Physiotherapie beim Hund

Physiotherapie (altgriechisch φύσις phýsis, deutsch ‚Natur‘, ‚Körper’ und θεραπεία therapeía, deutsch ‚Dienen‘, ‚Pflege‘, ‚Heilung‘, somit in etwa ‚das Wiederherstellen der natürlichen Funktion‘), früher auch Krankengymnastik, ist eine Form spezifischen Trainings und der äußerlichen Anwendung von Heilmitteln, mit der vor allem die Bewegungs- und Funktionsfähigkeit des Körpers wiederhergestellt, verbessert oder erhalten werden soll.

Nach einer ausführlichen Anamnese, zu der auch Untersuchungsergebnisse des behandelnden Tierarztes (Röntgenbilder, Arztbriefe, Laborergebnisse) zugezogen werden, wird ein Therapieplan erstellt.
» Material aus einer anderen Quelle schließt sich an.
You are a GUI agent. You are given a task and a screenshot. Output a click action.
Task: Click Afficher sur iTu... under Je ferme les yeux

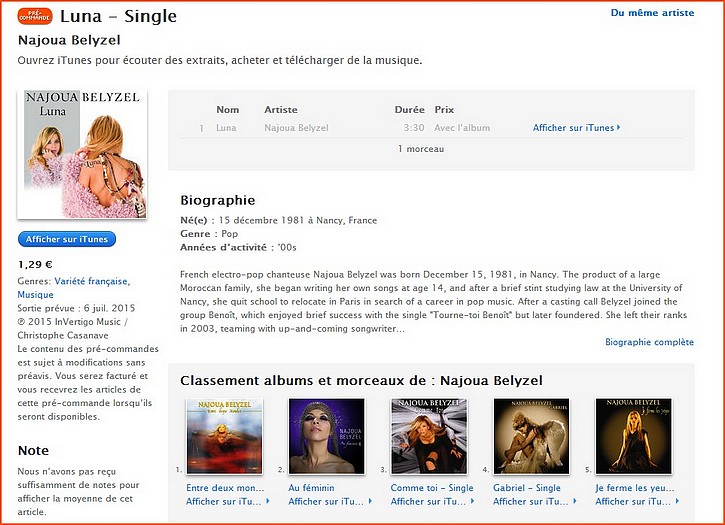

Nach meinen Erfahrungen sind Sätze mit 3 Terminen sinnvoll. Zu Beginn eines neuen Behandlungssatzes erfolgt dann wiederum eine ausführliche Anamnese und Untersuchung des Bewegungsapparates, um die Behandlung entsprechend zu optimieren.

Symptome oder Erkrankungen, die eine Physiotherapie bei Hunden erforderlich machen können:

  • Schmerzen im Bewegungsapparat
  • Verspannungen, Zerrungen, Verstauchungen
  • Arthrose
  • Spondylose
  • Hüftgelenksdysplasie
  • Bandscheibenvorfall
  • vor und nach Operationen
  • nach sportlicher Anstrengung
  • Muskelaufbau z. B. nach Krankheit
  • Erhalt der Beweglichkeit beim Senior
  • und vieles mehr

Angebot:

  • Bewegungstherapie
  • Massagen
  • canine manuelle Therapie
  • Reizstromtherapie
  • Wärme- und Kältetherapie
  • Akupunktur
  • Blutegeltherapie

Als mehrfach zertifizierte Tierheilpraktikerin unterstütze ich Sie auch gern in Fragen der Schmerzbehandlung und der Ernährung.